***** THE DATA *****

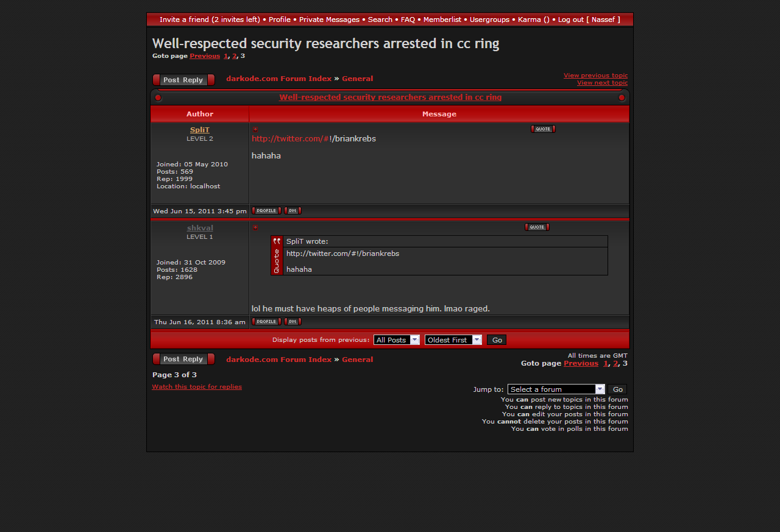Open View previous topic link
The width and height of the screenshot is (780, 532).
(595, 76)
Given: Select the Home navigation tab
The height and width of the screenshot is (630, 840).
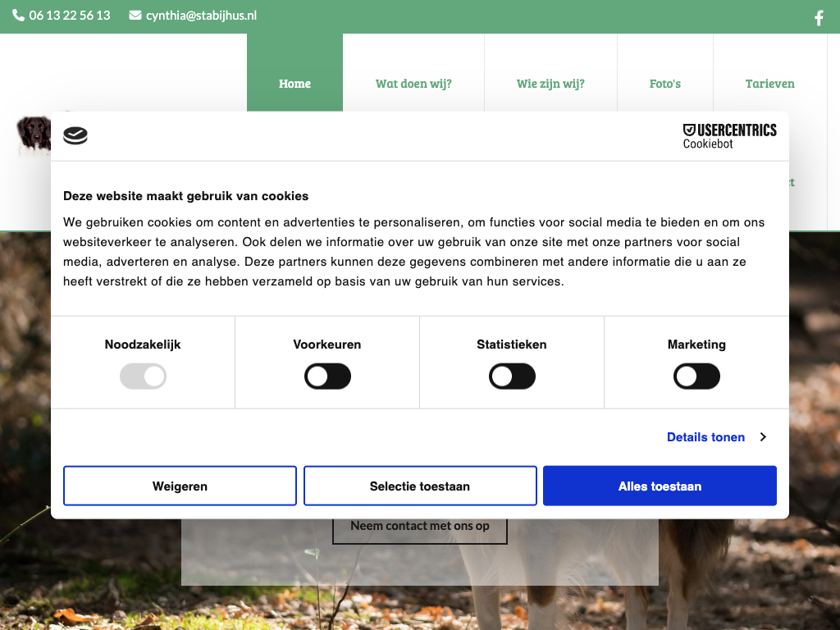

*****

WHAT TO DO » Locate "Given: Select the Home navigation tab" in the entries above. Copy, exactly and only, the lines from that line to the end, leaving out the pictures.

WORKED SOLUTION »
Given: Select the Home navigation tab
The height and width of the screenshot is (630, 840).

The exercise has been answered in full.